» **Activity**
Reproduce exactly the lines beginning with the line that contains "1116x506 pixels." and ending at the final line of the material below.

=====

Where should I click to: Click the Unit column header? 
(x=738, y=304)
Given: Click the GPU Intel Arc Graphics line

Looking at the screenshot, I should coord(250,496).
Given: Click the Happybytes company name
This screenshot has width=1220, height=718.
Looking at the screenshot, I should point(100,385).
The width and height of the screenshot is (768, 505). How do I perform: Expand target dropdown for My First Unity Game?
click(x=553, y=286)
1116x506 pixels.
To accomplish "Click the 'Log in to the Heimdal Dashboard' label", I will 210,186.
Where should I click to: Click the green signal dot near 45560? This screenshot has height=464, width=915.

=====

» **Solution to the problem**
1116x506 pixels.
To accomplish "Click the 'Log in to the Heimdal Dashboard' label", I will 210,186.
Where should I click to: Click the green signal dot near 45560? This screenshot has height=464, width=915.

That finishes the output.